- Poster
- Kanji: ピーチガール
- Directed by: Kōji Shintoku
- Screenplay by: Junpei Yamaoka
- Based on: Peach Girl by Miwa Ueda
- Produced by: Hirotaka Aragaki Kiyokazu Ishizuka
- Starring: Mizuki Yamamoto Kei Inoo Mackenyu Mei Nagano Yuika Motokariya Kensei Mikami Takeshi Masu Momoko Kikuchi
- Cinematography: Takashi Komatsu
- Edited by: Yū Shimoda
- Music by: Koichi Tsutaya
- Production company: Fine Entertainment
- Distributed by: Shochiku
- Release date: 20 May 2017 (Japan);
- Running time: 116 minutes
- Country: Japan
- Language: Japanese

= Peach Girl (film) =

Peach Girl (ピーチガール, Pīchigāru) is a 2017 Japanese romantic comedy-drama film based on the manga series of the same name by Miwa Ueda, produced by Fine Entertainment and distributed by Shochiku. The film was directed by Kōji Shintoku, written by Junpei Yamaoka, and stars Mizuki Yamamoto, Kei Inoo, Mackenyu, Mei Nagano, Yuika Motokariya, Kensei Mikami, Takeshi Masu and Momoko Kikuchi. It was released in Japan by Shochiku on 20 May 2017. The theme song for this film is "Call Me Maybe" by Carly Rae Jepsen. On April 1, 2017, the creator Ueda stated that she had drawn manga versions of the film's posters.

==Plot==
Momo Adachi (Mizuki Yamamoto) is a female high school student, always at a loss because she's mistaken as an "easy bimbo girl" due to her appearance. Furthermore, somehow a rumor spreads that she had kissed the most popular boy in her grade, Kairi Okayasu (Kei Inoo) and she has to deal with being the target of harassment by other girls who like him. But ever since junior high school, Momo has actually been fond of a boy called Toji.
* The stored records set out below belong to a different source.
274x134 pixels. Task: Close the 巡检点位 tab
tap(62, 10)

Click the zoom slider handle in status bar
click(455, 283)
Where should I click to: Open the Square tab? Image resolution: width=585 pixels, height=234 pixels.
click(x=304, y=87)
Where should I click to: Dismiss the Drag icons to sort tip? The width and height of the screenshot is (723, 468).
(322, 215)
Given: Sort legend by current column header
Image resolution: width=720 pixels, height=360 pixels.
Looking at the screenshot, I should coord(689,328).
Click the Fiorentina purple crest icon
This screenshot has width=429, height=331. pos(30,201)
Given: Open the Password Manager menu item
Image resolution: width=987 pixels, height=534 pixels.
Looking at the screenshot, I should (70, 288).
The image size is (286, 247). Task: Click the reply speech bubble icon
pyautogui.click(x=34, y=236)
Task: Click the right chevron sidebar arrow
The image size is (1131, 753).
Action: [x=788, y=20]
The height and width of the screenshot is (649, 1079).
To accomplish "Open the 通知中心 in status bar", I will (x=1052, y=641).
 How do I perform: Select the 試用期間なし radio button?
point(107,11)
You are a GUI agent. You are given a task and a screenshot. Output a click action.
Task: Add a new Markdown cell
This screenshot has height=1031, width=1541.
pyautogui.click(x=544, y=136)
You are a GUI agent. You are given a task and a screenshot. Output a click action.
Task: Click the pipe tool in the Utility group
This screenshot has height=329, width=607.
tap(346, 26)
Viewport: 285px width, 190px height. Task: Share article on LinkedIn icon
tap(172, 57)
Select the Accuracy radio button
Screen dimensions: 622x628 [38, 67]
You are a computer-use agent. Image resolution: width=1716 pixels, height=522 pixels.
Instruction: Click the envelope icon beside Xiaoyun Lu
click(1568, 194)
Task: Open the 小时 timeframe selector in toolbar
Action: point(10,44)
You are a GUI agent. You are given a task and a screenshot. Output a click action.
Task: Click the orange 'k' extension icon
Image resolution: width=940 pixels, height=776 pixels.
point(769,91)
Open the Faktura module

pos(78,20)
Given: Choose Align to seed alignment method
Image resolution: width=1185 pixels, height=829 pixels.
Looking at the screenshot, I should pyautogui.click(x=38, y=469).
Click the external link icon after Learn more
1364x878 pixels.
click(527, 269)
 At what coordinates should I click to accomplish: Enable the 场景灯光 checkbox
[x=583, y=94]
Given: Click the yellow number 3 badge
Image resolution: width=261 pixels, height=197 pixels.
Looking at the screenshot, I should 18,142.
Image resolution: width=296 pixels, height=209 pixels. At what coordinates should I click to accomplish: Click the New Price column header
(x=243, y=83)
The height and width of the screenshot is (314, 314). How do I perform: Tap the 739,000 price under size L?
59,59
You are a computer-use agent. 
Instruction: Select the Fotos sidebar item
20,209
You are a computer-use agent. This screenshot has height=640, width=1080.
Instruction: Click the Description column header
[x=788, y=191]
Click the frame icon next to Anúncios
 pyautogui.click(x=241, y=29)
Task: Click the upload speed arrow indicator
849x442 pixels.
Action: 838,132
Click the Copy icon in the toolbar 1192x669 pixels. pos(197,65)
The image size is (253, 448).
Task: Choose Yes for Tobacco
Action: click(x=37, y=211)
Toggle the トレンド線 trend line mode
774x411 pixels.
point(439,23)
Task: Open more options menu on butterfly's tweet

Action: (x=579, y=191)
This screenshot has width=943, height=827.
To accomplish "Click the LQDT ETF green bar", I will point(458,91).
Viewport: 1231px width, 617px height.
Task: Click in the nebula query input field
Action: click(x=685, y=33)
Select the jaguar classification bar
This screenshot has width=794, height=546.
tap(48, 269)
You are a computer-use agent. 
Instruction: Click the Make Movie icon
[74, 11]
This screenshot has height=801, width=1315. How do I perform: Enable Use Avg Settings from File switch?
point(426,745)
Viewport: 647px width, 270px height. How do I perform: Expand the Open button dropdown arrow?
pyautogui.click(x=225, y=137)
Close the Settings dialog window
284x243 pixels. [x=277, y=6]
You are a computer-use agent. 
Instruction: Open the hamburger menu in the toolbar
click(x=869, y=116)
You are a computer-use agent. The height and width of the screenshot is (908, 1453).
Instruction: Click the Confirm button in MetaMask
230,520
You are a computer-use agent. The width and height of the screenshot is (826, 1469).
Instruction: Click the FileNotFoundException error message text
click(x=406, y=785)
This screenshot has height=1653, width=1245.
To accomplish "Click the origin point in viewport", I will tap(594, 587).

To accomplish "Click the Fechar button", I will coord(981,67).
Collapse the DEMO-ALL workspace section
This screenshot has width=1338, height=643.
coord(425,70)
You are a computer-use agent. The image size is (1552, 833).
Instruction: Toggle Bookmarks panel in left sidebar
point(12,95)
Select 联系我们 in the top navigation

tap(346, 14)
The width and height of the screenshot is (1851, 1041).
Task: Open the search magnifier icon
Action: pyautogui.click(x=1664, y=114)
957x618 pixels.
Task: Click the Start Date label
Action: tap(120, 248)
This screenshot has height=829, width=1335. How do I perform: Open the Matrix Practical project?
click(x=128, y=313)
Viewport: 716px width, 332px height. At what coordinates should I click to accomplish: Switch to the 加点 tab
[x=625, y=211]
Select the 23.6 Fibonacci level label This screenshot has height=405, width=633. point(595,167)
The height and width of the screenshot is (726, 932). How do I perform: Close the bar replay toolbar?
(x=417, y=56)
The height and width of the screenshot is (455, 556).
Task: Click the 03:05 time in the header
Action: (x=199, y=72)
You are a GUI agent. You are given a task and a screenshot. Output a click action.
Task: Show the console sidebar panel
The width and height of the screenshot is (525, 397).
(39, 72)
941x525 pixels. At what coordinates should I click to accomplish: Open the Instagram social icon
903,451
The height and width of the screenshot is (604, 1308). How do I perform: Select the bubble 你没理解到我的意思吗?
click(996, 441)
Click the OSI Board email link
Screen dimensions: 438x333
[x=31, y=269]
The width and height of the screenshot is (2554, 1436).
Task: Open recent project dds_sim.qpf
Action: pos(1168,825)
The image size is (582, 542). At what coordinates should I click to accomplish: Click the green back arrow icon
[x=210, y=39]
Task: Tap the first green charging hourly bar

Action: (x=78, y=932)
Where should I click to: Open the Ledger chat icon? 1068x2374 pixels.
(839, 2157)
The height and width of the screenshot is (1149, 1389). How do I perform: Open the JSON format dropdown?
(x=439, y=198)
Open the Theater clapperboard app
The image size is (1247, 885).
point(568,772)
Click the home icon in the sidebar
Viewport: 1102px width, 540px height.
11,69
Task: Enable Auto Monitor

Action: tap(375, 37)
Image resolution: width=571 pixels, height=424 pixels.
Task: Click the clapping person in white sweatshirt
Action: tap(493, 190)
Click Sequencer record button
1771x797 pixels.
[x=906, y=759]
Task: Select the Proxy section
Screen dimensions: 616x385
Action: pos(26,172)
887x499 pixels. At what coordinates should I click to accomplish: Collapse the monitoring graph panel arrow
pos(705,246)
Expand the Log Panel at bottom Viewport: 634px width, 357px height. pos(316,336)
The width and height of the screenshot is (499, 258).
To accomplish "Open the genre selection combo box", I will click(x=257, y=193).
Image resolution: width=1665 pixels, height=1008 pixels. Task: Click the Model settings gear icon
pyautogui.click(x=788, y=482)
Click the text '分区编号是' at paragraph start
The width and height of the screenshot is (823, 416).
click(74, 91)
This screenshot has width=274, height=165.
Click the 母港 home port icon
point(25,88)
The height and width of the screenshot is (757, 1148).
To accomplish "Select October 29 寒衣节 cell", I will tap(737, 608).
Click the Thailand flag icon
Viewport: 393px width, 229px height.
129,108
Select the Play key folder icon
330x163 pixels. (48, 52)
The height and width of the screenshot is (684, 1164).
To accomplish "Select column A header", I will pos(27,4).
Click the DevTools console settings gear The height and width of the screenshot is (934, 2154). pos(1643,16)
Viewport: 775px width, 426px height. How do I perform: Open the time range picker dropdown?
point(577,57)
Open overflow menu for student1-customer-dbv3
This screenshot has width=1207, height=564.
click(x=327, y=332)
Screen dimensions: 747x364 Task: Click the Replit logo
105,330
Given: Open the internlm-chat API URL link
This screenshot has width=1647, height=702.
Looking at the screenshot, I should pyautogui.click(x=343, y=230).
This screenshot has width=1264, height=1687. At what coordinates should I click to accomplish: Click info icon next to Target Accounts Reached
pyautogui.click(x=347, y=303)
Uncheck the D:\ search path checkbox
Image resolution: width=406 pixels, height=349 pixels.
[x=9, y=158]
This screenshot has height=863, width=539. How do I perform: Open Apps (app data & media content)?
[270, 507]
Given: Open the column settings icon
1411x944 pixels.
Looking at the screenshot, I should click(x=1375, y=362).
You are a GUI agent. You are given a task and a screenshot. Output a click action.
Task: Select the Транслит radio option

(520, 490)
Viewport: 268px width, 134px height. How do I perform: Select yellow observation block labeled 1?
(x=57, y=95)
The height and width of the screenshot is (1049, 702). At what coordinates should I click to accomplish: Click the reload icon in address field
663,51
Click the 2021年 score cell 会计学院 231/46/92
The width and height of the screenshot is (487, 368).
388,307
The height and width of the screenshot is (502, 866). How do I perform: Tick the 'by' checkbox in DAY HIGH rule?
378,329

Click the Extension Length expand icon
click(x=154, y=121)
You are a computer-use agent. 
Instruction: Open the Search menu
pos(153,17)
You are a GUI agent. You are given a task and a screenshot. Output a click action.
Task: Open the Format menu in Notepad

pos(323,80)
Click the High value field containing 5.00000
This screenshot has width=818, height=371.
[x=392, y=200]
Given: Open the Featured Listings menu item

He gives his all to the baseball club, and although Momo can watch Toji from a distance, she is never able to reveal her feelings.

==Cast==
- Mizuki Yamamoto as Momo Adachi
- Kei Inoo as Kairi Okayasu
- Mackenyu as Kazuya Tojigamori
- Mei Nagano as Sae Kashiwagi
- Yuika Motokariya as Misao Aki
- Kensei Mikami as Ryo Okayasu
- Takeshi Masu as Takashi Okayasu
- Momoko Kikuchi as Sakurako Adachi
- Daisuke Kikuta as Goro Ooji / Jigoro

==Reception==
The film was third place on its opening weekend in Japan, earning US$1.29 million.